__JOB__:
Copy every one of the records below word for word, and omit the pictures from your copy.
>> begin
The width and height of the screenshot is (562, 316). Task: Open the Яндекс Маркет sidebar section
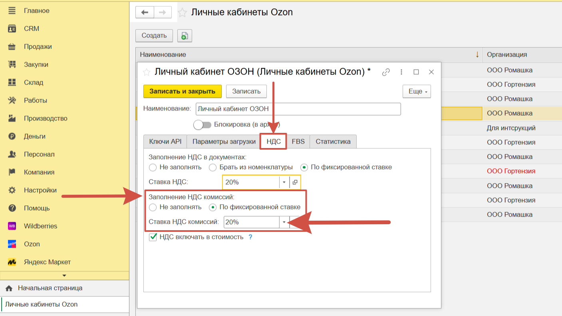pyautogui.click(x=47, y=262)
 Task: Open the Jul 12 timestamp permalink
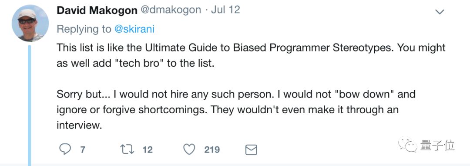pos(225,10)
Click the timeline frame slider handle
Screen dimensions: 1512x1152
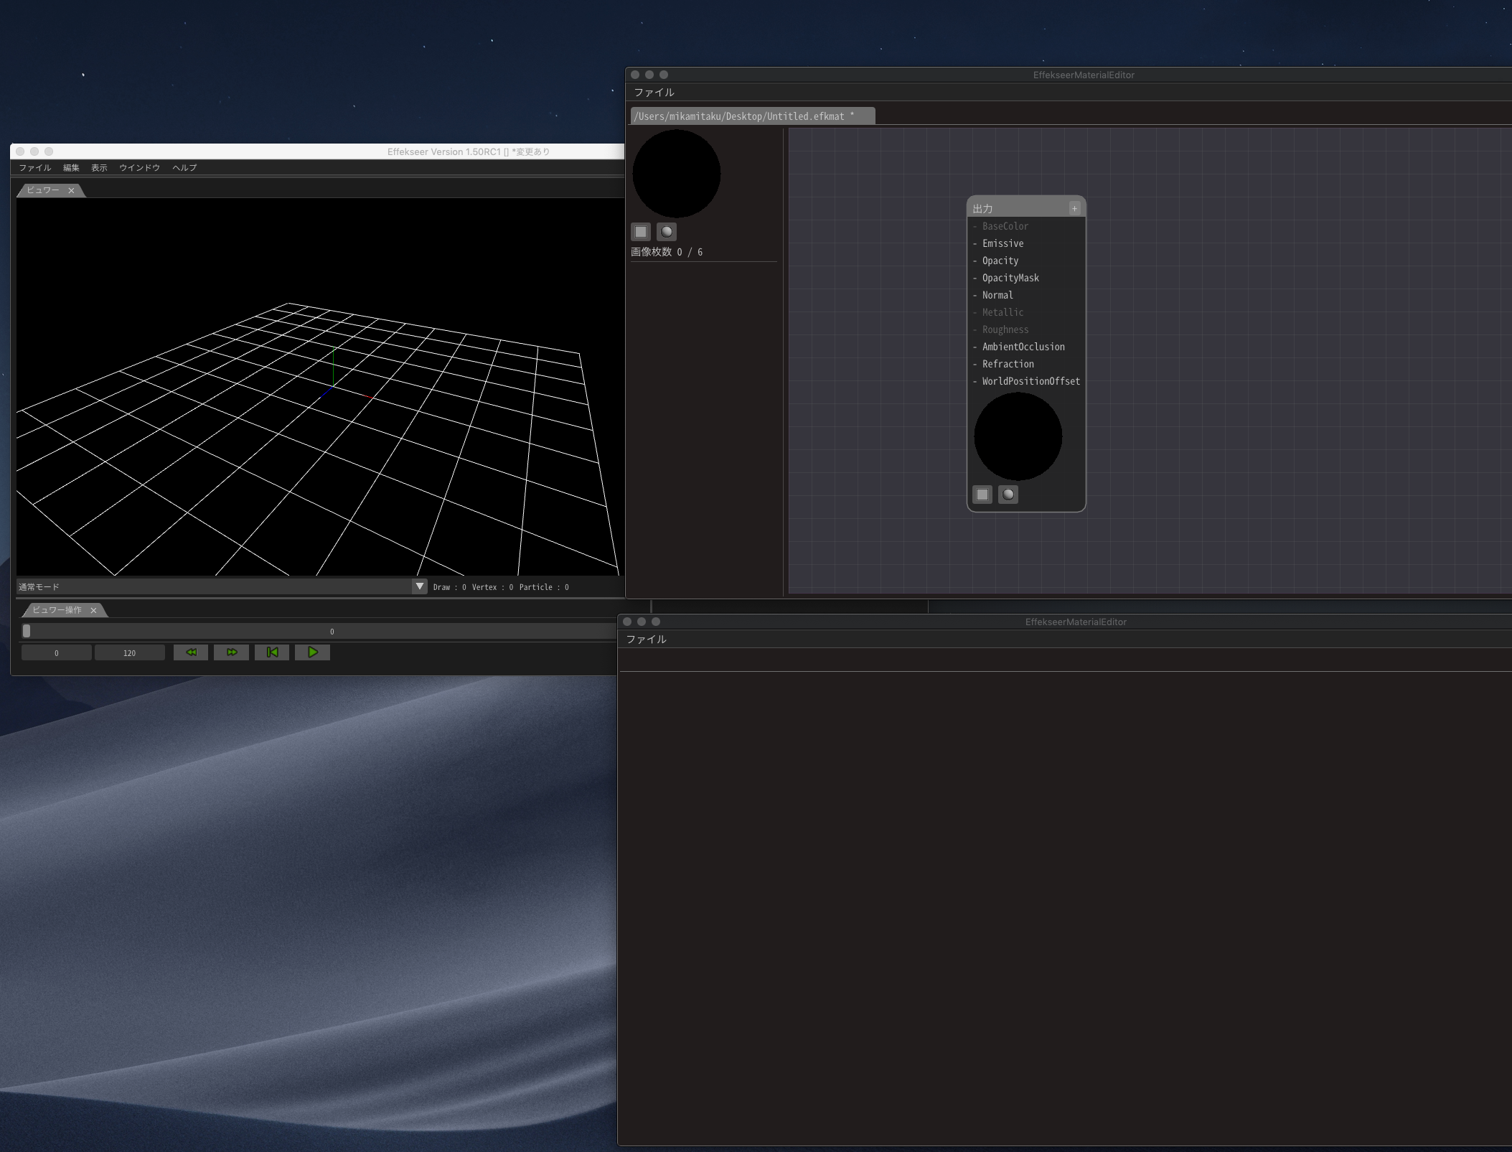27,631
>> end
__OUTPUT__:
The width and height of the screenshot is (562, 316). Task: Open the Яндекс Маркет sidebar section
pyautogui.click(x=47, y=262)
 Task: Open the Jul 12 timestamp permalink
pos(225,10)
Click the timeline frame slider handle
Screen dimensions: 1512x1152
27,631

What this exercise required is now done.